Can you rewrite the material below as a numbered list, skipping any blank lines and leaving the pictures out?

[Dataset records]
* * * * * * * * *

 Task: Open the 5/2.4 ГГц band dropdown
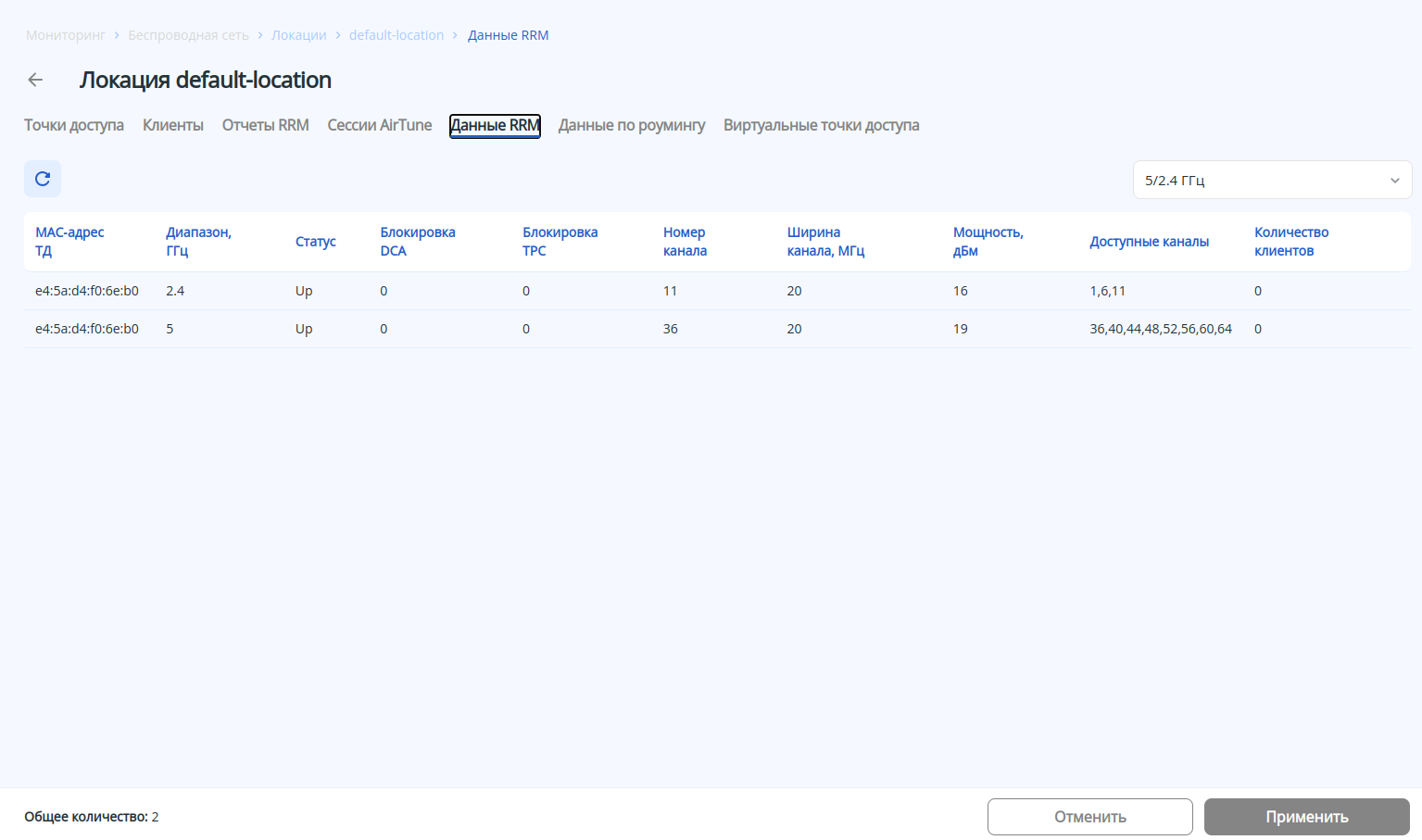point(1272,180)
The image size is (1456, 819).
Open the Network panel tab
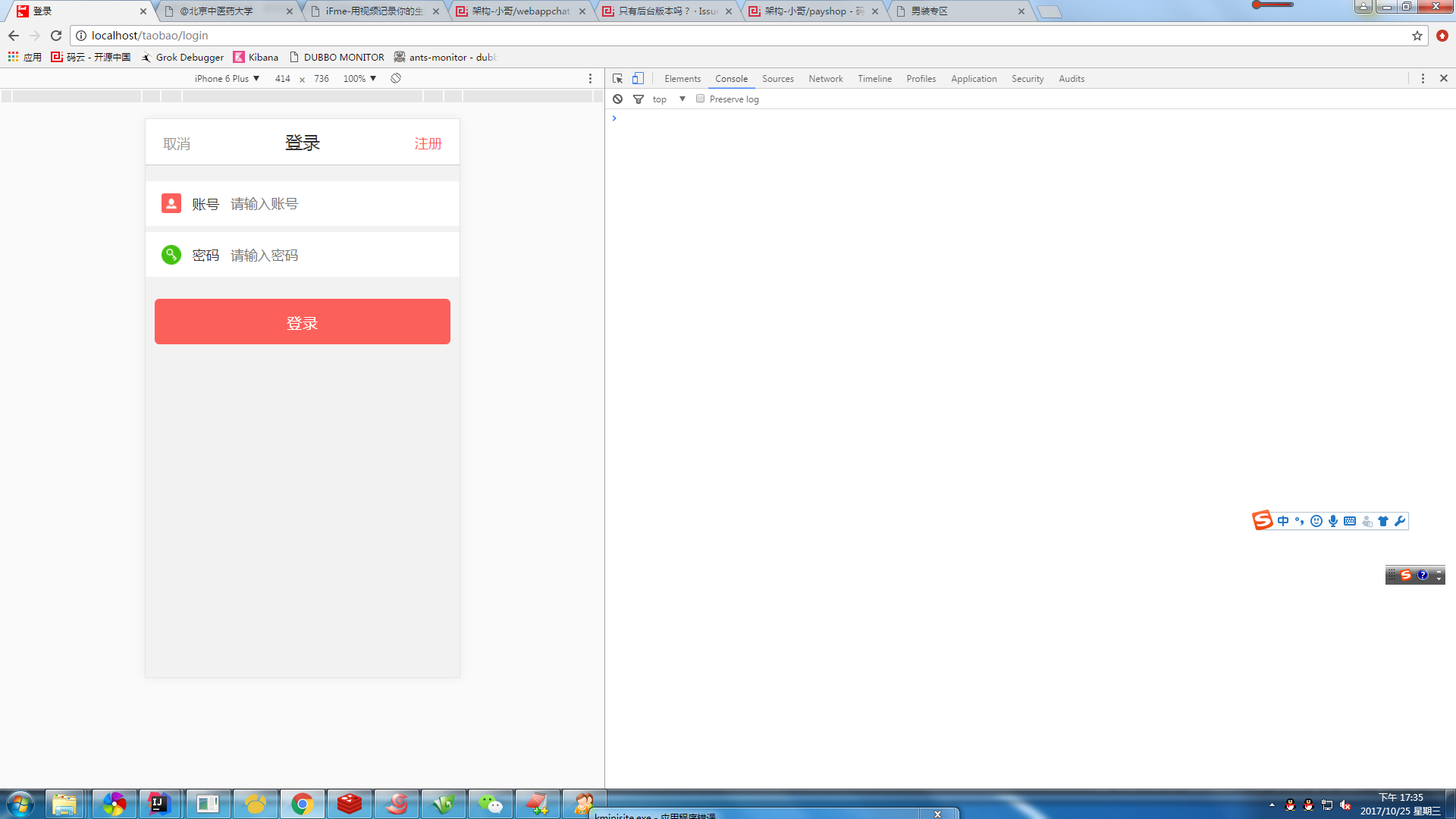click(825, 78)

* * * * * * * * *

--- TASK RESPONSE ---
1.  Task: Open the 5/2.4 ГГц band dropdown
2. point(1272,180)
3. The image size is (1456, 819).
4. Open the Network panel tab
5. click(825, 78)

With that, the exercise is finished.